■ EXERCISE GOAL: In the data below, reproduce word for word the stretch from the line containing "Image resolution: width=1326, height=899." through the line containing "Conditions générales de vente", including both of those lines.

■ Records for locating displayed items:
^^^^

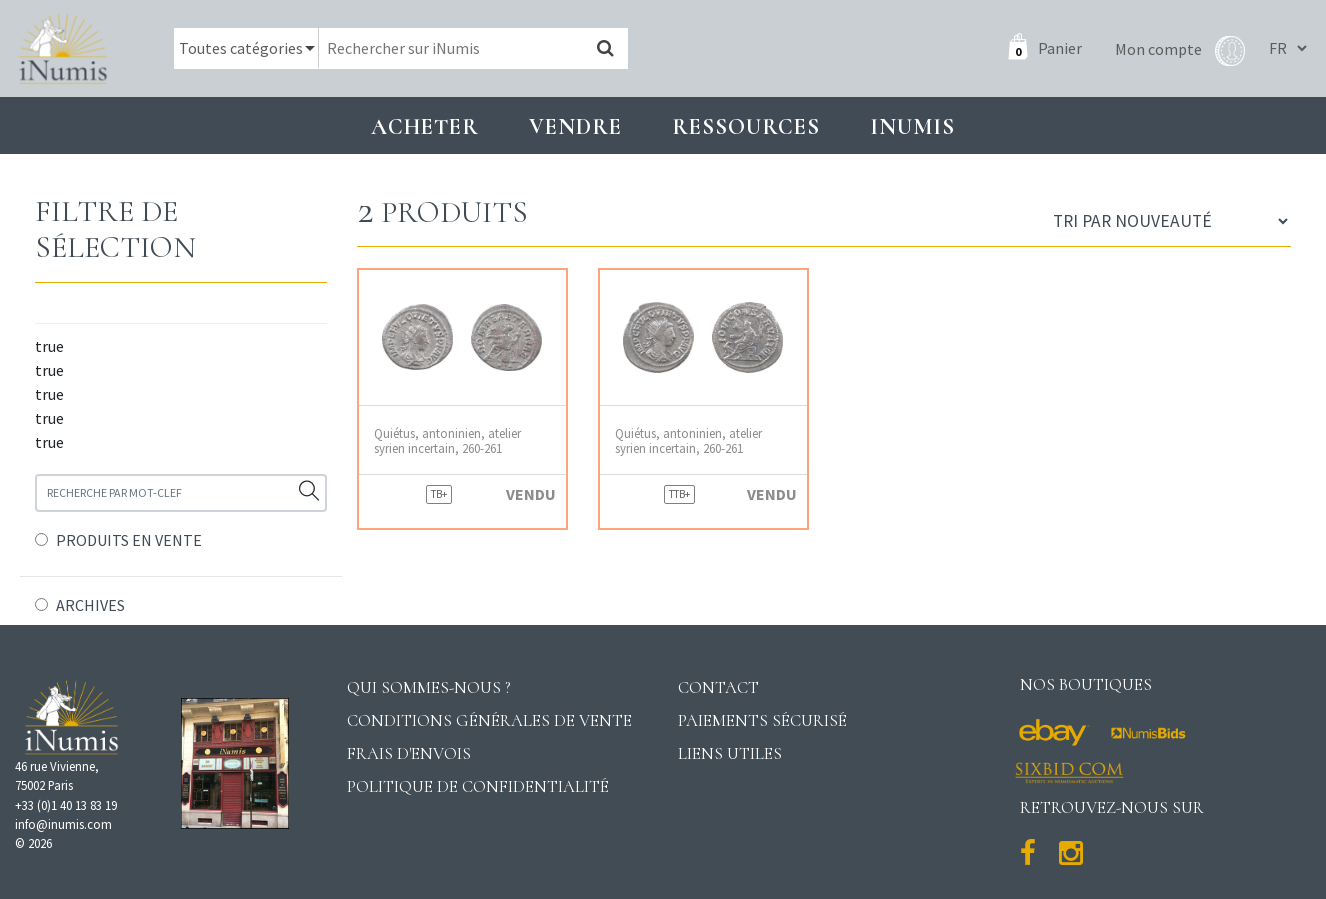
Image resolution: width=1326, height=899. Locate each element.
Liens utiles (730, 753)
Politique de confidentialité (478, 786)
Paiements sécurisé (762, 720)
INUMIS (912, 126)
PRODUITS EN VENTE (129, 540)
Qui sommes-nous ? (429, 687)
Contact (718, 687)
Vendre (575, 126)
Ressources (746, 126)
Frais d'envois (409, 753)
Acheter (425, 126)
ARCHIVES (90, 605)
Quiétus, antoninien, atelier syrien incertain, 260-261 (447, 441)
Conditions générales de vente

^^^^

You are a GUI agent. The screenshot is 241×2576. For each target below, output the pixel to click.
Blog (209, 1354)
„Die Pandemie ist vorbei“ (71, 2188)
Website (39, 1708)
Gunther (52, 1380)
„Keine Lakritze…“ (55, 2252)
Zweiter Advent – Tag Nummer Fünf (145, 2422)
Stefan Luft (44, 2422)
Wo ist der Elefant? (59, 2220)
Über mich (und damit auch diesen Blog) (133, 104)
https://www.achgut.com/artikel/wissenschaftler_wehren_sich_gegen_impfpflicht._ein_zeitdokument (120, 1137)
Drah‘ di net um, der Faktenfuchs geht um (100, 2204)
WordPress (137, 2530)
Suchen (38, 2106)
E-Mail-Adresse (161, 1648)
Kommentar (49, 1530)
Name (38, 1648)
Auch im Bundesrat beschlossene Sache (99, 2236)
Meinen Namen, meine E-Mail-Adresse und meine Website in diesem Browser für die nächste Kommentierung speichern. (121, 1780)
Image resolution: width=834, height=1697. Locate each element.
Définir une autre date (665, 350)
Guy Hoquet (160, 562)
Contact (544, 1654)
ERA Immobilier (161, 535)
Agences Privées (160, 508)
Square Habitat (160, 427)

^^^^

■ OUTPUT OF THE TASK:
Image resolution: width=1326, height=899. Locate each element.
Liens utiles (730, 753)
Politique de confidentialité (478, 786)
Paiements sécurisé (762, 720)
INUMIS (912, 126)
PRODUITS EN VENTE (129, 540)
Qui sommes-nous ? (429, 687)
Contact (718, 687)
Vendre (575, 126)
Ressources (746, 126)
Frais d'envois (409, 753)
Acheter (425, 126)
ARCHIVES (90, 605)
Quiétus, antoninien, atelier syrien incertain, 260-261 (447, 441)
Conditions générales de vente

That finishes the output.